Obras deste período: Sinfonia para Instrumentos de Sopro (1920), Pulcinella (1920), Oedipus Rex (1927, opera-oratória com texto de Jean Cocteau), Apollon Musagètte (1928, bailado para Balanchine), SInfonia dos salmos (1930); Jeu de Cartes (1936), Ebony Concerto para clarinete e jazz band (1945 ), a ópera The Rake's Progress (1950). É desta fase o encontro com Picasso, nomeadamente no ballet Pulcinella, de novo uma encomenda de Diaghilev, em que o pintor é responsável pela cenografia.









(1 e 3 - Stravinsky; 2 e 4 - Picasso)

O período compreendido entre 1950 a 1971 é marcado por um acentuado interesse pelo serialismo, cruzado com elementos medievais e renascentistas assim como elementos oriundos do seu próprio passado musical.
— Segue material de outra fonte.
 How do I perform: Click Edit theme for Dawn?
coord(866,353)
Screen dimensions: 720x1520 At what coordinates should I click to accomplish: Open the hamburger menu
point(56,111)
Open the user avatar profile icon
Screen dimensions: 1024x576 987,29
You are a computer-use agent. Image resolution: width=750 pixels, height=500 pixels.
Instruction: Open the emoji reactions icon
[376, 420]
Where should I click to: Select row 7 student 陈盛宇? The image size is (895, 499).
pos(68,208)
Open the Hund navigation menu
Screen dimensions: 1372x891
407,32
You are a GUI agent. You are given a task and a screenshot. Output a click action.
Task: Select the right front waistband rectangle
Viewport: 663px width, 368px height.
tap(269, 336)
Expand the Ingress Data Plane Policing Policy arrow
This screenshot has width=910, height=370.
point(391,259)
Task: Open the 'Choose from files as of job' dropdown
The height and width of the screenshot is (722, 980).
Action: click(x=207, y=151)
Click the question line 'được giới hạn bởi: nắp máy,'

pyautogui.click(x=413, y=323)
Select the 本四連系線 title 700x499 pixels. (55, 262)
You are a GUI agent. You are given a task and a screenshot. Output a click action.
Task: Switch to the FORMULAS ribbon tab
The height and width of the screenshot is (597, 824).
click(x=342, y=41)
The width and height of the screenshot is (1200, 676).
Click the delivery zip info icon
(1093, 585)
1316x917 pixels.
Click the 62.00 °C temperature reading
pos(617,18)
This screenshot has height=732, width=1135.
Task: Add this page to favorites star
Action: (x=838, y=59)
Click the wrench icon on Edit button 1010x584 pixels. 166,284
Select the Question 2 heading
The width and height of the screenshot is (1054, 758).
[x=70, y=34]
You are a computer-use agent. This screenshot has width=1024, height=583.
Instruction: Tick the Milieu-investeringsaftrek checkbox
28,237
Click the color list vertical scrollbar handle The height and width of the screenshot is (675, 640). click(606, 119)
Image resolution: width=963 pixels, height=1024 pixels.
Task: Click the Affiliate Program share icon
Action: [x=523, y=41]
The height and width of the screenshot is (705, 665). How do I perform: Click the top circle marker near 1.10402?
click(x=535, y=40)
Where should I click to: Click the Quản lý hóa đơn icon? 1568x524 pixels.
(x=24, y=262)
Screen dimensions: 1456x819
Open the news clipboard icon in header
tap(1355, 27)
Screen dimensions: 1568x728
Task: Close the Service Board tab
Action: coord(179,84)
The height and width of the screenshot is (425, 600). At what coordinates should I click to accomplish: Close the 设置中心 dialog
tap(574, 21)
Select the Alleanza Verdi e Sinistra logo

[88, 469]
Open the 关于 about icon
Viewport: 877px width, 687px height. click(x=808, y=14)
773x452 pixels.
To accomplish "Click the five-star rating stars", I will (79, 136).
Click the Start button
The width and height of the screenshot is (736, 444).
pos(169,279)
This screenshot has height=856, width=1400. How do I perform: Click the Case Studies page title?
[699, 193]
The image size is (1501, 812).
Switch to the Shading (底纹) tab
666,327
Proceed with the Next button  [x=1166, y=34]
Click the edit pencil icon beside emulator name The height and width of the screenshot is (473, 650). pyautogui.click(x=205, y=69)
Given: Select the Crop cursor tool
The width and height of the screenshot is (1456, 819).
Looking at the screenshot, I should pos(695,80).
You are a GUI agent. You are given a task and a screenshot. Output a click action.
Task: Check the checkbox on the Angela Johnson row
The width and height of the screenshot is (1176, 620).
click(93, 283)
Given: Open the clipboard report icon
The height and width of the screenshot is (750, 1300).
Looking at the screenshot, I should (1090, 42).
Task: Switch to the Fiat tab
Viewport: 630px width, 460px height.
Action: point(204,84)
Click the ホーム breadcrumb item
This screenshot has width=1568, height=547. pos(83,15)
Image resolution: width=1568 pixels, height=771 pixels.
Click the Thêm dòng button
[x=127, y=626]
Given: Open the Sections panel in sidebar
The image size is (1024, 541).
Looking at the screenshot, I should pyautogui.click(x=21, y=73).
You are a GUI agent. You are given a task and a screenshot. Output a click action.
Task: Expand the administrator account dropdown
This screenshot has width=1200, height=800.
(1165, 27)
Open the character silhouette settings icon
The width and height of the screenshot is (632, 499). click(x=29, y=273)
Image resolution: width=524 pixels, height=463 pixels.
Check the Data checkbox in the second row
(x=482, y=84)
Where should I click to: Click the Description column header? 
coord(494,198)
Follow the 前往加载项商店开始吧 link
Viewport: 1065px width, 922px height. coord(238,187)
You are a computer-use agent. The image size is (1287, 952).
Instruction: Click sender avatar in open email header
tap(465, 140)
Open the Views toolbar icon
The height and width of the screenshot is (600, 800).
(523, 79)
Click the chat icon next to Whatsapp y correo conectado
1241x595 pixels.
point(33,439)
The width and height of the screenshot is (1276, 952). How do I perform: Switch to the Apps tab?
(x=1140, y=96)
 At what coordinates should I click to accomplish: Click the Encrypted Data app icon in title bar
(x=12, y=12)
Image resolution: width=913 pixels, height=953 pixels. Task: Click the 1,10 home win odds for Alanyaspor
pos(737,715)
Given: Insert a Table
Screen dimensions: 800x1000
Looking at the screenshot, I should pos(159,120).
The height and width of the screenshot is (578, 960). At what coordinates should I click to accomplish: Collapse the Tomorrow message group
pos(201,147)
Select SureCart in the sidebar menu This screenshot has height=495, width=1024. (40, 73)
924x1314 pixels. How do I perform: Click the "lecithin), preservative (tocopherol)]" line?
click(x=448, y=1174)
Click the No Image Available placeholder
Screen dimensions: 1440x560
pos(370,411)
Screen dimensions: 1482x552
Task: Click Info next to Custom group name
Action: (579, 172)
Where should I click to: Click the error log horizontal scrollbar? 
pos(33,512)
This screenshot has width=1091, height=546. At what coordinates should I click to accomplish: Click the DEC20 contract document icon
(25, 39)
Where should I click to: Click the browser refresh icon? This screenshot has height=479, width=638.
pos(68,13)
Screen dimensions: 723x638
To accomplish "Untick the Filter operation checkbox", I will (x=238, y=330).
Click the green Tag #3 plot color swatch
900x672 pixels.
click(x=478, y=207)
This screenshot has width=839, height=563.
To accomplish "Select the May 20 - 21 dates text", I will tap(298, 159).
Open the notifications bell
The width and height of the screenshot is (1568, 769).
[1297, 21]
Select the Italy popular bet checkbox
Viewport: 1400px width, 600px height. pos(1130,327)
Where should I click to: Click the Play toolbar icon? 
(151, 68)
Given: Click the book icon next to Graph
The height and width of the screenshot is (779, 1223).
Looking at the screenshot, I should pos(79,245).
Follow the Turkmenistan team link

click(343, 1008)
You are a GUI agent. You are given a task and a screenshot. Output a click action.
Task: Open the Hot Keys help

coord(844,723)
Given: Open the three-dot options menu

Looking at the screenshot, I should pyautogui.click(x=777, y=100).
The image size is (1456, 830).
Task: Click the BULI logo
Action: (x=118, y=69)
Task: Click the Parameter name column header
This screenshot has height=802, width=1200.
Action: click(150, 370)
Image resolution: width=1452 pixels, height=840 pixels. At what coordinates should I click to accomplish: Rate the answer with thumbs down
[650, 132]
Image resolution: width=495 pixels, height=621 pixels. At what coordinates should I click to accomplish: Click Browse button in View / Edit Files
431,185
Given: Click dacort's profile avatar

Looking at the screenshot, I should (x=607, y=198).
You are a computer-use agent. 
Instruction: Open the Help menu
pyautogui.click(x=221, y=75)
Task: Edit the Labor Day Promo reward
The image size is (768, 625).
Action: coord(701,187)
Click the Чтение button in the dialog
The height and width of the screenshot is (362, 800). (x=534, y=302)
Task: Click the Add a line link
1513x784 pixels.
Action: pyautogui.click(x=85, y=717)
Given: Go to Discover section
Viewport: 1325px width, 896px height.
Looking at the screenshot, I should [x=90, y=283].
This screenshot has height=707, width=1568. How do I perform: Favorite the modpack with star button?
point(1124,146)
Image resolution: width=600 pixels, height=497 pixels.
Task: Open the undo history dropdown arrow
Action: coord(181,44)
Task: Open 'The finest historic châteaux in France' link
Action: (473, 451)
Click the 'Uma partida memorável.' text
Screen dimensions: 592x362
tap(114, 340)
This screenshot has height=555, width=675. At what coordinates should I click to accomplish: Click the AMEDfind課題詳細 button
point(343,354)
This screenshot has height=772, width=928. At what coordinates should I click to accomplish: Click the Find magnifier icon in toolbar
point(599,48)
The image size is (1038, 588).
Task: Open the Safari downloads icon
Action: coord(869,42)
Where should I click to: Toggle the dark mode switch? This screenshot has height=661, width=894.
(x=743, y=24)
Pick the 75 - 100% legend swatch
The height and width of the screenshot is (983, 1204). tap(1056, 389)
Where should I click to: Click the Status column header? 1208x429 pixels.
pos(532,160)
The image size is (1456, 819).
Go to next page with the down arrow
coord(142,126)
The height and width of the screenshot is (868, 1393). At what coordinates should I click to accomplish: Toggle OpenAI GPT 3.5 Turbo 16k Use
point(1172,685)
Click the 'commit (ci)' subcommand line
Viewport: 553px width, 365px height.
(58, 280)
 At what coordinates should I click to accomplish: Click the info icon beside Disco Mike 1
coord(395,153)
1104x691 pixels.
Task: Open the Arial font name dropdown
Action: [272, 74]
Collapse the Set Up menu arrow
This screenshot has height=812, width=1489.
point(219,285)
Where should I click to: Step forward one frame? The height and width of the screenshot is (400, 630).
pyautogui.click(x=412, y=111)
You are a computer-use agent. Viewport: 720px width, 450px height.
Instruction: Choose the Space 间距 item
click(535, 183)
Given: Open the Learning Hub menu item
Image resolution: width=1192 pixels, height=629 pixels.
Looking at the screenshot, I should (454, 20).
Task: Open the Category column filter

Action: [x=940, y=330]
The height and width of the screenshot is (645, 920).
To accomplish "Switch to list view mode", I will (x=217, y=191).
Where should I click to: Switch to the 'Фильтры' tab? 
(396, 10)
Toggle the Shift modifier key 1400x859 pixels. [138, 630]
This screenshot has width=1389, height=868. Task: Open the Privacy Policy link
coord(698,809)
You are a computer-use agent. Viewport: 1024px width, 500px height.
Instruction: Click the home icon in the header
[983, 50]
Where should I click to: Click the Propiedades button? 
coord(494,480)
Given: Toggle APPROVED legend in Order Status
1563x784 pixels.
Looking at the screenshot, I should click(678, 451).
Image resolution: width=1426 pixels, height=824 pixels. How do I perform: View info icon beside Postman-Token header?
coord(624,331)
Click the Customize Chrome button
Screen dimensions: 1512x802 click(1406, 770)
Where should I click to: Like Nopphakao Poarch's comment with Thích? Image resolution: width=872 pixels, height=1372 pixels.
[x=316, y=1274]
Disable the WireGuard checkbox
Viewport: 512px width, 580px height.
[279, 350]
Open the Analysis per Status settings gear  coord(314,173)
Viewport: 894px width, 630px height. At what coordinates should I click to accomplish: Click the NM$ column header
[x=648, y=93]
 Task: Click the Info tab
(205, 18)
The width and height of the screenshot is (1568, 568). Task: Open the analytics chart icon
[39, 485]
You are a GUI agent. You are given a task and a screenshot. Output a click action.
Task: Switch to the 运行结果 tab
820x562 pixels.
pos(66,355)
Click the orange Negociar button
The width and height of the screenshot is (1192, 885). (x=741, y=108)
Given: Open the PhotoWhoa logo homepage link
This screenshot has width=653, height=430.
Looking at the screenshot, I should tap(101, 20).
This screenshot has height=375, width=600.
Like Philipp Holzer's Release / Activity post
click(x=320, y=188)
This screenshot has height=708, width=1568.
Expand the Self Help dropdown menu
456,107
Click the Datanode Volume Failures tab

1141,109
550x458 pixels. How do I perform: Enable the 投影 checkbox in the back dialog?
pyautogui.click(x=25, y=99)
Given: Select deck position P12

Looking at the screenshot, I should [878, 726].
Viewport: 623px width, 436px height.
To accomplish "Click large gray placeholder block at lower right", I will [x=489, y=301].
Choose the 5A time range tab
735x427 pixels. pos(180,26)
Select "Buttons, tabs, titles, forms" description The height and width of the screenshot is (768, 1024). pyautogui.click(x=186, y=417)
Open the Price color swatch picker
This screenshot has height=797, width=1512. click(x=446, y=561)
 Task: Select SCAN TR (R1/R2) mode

Particularmente atraído por Anton Webern (recomenda-se o artigo em inglês), as suas obras reflectem a influência deste compositor da Segunda Escola de Viena, nomeadamente na economia de meios e concentração expressiva de que são exemplo. A sua primeira obra serial é a Cantata (1952), a que se seguem Canticum sacrum (1956), Movements piano e orquestra (1959), Elegia para JFK (1964), Requiem Canticles (1965), entre outras.



Ensaista notável, os seus escritos traçam um panorama da arte do séc. XX, tal como a sua obra, extremamente pessoal, abarcando todas as variedades estilísticas do seu tempo. O contacto com outras grandes figuras da cultura do séc. XX (Diaghilev, Nijinsky, Cocteau, Picasso, Baskt, Foukine, Balanchine, entre outros) reflecte o seu carácter cosmopolita e de uma curiosidade insaciável.